• EXERCISE DESCRIPTION:
Using the entries below, output exactly the lines from the one containing "Open the per-page count dropdown showing 10" through the final line, both included, and no others.

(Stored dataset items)
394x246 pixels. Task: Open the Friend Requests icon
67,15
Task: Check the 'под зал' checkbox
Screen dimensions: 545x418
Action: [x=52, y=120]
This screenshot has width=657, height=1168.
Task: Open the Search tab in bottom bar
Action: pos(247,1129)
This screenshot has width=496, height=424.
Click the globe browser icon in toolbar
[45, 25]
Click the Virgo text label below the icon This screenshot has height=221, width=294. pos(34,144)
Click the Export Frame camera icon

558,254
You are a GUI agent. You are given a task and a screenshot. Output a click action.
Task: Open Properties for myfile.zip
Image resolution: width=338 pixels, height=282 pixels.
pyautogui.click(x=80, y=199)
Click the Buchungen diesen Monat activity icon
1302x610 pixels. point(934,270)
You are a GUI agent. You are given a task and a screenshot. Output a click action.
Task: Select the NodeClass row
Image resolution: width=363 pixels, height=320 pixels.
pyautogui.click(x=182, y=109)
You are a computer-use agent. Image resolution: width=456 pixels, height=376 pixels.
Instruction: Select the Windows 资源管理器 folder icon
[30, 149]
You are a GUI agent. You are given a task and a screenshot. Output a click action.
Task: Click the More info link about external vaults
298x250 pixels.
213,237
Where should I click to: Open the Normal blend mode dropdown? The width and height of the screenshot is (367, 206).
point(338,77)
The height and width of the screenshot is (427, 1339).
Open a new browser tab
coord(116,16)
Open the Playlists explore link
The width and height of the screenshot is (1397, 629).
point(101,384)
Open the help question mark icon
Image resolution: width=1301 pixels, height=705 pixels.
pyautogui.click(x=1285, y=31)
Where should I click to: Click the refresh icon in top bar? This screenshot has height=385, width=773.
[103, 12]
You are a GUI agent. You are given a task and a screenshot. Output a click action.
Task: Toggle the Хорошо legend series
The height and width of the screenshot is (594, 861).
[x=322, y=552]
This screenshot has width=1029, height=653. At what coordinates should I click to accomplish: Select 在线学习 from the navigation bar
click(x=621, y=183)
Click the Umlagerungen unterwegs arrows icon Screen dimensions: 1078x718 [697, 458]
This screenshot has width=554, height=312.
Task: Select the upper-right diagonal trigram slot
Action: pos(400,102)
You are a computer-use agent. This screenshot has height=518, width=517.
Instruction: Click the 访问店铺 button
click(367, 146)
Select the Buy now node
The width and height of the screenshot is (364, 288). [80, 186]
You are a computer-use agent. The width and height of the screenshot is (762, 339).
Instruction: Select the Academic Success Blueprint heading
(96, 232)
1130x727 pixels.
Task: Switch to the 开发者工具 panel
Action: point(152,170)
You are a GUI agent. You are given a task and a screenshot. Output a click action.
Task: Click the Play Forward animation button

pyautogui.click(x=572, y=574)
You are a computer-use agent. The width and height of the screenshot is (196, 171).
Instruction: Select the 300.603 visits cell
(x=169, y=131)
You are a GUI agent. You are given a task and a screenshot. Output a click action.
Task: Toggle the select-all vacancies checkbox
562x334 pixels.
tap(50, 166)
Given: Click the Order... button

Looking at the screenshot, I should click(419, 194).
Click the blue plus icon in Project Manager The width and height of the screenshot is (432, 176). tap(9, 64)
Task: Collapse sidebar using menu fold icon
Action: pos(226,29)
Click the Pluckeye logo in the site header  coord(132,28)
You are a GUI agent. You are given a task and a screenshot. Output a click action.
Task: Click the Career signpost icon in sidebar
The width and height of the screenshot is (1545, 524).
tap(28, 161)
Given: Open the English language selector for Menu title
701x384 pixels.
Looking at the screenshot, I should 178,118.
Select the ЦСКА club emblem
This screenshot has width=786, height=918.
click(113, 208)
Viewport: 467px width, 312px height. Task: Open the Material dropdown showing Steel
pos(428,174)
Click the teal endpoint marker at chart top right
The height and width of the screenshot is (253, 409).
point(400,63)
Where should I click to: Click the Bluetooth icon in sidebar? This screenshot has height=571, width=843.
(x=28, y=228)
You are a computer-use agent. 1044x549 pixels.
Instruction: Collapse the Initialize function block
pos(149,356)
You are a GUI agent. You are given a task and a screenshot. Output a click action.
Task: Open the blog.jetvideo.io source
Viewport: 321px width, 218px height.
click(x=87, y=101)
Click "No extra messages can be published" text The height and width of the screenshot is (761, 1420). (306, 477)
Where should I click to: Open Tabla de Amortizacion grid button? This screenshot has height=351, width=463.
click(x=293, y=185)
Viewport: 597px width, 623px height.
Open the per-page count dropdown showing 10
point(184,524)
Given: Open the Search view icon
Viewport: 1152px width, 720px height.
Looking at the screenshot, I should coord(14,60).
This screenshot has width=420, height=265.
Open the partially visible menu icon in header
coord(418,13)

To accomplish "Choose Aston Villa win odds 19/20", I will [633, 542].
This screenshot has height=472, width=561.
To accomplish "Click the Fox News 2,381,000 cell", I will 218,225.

• WRITTEN ANSWER:
Open the per-page count dropdown showing 10
point(184,524)
Given: Open the Search view icon
Viewport: 1152px width, 720px height.
Looking at the screenshot, I should coord(14,60).
This screenshot has width=420, height=265.
Open the partially visible menu icon in header
coord(418,13)

To accomplish "Choose Aston Villa win odds 19/20", I will [633, 542].
This screenshot has height=472, width=561.
To accomplish "Click the Fox News 2,381,000 cell", I will 218,225.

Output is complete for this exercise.